------ STORED DATA

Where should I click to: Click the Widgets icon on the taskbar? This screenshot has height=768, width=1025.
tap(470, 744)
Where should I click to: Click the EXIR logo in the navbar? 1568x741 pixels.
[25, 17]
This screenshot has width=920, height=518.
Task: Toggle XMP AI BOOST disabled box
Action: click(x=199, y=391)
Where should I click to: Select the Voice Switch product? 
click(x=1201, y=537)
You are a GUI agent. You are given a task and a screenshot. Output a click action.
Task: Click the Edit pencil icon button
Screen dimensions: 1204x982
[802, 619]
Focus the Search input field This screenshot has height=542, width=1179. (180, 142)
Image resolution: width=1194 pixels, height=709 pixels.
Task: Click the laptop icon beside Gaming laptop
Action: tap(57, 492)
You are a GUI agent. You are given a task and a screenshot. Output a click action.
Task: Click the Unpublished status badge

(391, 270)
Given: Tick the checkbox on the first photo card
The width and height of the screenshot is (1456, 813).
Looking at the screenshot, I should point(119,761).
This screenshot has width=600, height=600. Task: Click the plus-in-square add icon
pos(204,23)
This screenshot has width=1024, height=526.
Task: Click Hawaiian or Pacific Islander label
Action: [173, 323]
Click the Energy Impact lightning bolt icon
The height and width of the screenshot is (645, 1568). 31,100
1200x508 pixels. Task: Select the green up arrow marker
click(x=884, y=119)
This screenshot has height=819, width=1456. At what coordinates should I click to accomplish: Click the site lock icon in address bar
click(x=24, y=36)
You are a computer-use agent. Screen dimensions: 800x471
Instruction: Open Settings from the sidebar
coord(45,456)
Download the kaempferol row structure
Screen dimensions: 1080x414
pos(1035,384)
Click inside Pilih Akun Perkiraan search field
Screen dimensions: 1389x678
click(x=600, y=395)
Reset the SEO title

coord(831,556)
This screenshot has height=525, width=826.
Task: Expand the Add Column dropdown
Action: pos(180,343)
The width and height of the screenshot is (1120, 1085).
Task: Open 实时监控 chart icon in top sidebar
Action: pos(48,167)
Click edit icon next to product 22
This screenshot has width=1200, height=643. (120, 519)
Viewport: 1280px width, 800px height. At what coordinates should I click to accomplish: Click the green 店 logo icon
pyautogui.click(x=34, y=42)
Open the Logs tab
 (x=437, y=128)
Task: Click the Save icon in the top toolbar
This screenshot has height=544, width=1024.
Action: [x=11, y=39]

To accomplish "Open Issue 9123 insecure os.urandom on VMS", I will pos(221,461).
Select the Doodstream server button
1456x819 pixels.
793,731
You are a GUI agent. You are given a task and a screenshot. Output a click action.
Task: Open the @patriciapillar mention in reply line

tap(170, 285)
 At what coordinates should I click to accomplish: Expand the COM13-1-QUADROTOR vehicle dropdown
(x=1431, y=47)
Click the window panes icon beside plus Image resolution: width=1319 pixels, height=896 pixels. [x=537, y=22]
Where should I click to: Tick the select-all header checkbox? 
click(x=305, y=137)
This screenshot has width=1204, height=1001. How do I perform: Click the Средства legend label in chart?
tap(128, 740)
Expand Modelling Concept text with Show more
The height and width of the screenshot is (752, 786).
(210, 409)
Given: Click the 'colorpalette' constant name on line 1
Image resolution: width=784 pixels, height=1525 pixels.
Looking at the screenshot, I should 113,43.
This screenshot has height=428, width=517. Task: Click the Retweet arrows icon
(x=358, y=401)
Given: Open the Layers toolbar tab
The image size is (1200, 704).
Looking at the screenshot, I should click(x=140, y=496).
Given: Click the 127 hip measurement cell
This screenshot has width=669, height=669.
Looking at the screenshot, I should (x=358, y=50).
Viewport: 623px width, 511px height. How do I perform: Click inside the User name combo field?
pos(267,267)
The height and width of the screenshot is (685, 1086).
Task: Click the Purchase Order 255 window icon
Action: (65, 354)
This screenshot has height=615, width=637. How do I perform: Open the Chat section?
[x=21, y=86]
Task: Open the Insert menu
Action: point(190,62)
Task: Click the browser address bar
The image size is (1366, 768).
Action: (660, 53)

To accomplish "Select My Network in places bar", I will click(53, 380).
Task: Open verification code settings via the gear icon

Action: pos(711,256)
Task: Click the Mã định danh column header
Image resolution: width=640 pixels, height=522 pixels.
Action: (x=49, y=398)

------------

▶ _REQUIREMENTS_
Copy out every one of the records above, word for word and line for line, with nothing changed.

▶ _EXERCISE ANSWER_
Where should I click to: Click the Widgets icon on the taskbar? This screenshot has height=768, width=1025.
tap(470, 744)
Where should I click to: Click the EXIR logo in the navbar? 1568x741 pixels.
[25, 17]
This screenshot has width=920, height=518.
Task: Toggle XMP AI BOOST disabled box
Action: click(x=199, y=391)
Where should I click to: Select the Voice Switch product? 
click(x=1201, y=537)
You are a GUI agent. You are given a task and a screenshot. Output a click action.
Task: Click the Edit pencil icon button
Screen dimensions: 1204x982
[802, 619]
Focus the Search input field This screenshot has height=542, width=1179. (180, 142)
Image resolution: width=1194 pixels, height=709 pixels.
Task: Click the laptop icon beside Gaming laptop
Action: tap(57, 492)
You are a GUI agent. You are given a task and a screenshot. Output a click action.
Task: Click the Unpublished status badge

(391, 270)
Given: Tick the checkbox on the first photo card
The width and height of the screenshot is (1456, 813).
Looking at the screenshot, I should point(119,761).
This screenshot has width=600, height=600. Task: Click the plus-in-square add icon
pos(204,23)
This screenshot has width=1024, height=526.
Task: Click Hawaiian or Pacific Islander label
Action: [173, 323]
Click the Energy Impact lightning bolt icon
The height and width of the screenshot is (645, 1568). 31,100
1200x508 pixels. Task: Select the green up arrow marker
click(x=884, y=119)
This screenshot has height=819, width=1456. At what coordinates should I click to accomplish: Click the site lock icon in address bar
click(x=24, y=36)
You are a computer-use agent. Screen dimensions: 800x471
Instruction: Open Settings from the sidebar
coord(45,456)
Download the kaempferol row structure
Screen dimensions: 1080x414
pos(1035,384)
Click inside Pilih Akun Perkiraan search field
Screen dimensions: 1389x678
click(x=600, y=395)
Reset the SEO title

coord(831,556)
This screenshot has height=525, width=826.
Task: Expand the Add Column dropdown
Action: pos(180,343)
The width and height of the screenshot is (1120, 1085).
Task: Open 实时监控 chart icon in top sidebar
Action: pos(48,167)
Click edit icon next to product 22
This screenshot has width=1200, height=643. (120, 519)
Viewport: 1280px width, 800px height. At what coordinates should I click to accomplish: Click the green 店 logo icon
pyautogui.click(x=34, y=42)
Open the Logs tab
 (x=437, y=128)
Task: Click the Save icon in the top toolbar
This screenshot has height=544, width=1024.
Action: [x=11, y=39]

To accomplish "Open Issue 9123 insecure os.urandom on VMS", I will pos(221,461).
Select the Doodstream server button
1456x819 pixels.
793,731
You are a GUI agent. You are given a task and a screenshot. Output a click action.
Task: Open the @patriciapillar mention in reply line

tap(170, 285)
 At what coordinates should I click to accomplish: Expand the COM13-1-QUADROTOR vehicle dropdown
(x=1431, y=47)
Click the window panes icon beside plus Image resolution: width=1319 pixels, height=896 pixels. [x=537, y=22]
Where should I click to: Tick the select-all header checkbox? 
click(x=305, y=137)
This screenshot has width=1204, height=1001. How do I perform: Click the Средства legend label in chart?
tap(128, 740)
Expand Modelling Concept text with Show more
The height and width of the screenshot is (752, 786).
(210, 409)
Given: Click the 'colorpalette' constant name on line 1
Image resolution: width=784 pixels, height=1525 pixels.
Looking at the screenshot, I should 113,43.
This screenshot has height=428, width=517. Task: Click the Retweet arrows icon
(x=358, y=401)
Given: Open the Layers toolbar tab
The image size is (1200, 704).
Looking at the screenshot, I should click(x=140, y=496).
Given: Click the 127 hip measurement cell
This screenshot has width=669, height=669.
Looking at the screenshot, I should (x=358, y=50).
Viewport: 623px width, 511px height. How do I perform: Click inside the User name combo field?
pos(267,267)
The height and width of the screenshot is (685, 1086).
Task: Click the Purchase Order 255 window icon
Action: (65, 354)
This screenshot has height=615, width=637. How do I perform: Open the Chat section?
[x=21, y=86]
Task: Open the Insert menu
Action: point(190,62)
Task: Click the browser address bar
The image size is (1366, 768).
Action: (660, 53)

To accomplish "Select My Network in places bar", I will click(53, 380).
Task: Open verification code settings via the gear icon

Action: pos(711,256)
Task: Click the Mã định danh column header
Image resolution: width=640 pixels, height=522 pixels.
Action: (x=49, y=398)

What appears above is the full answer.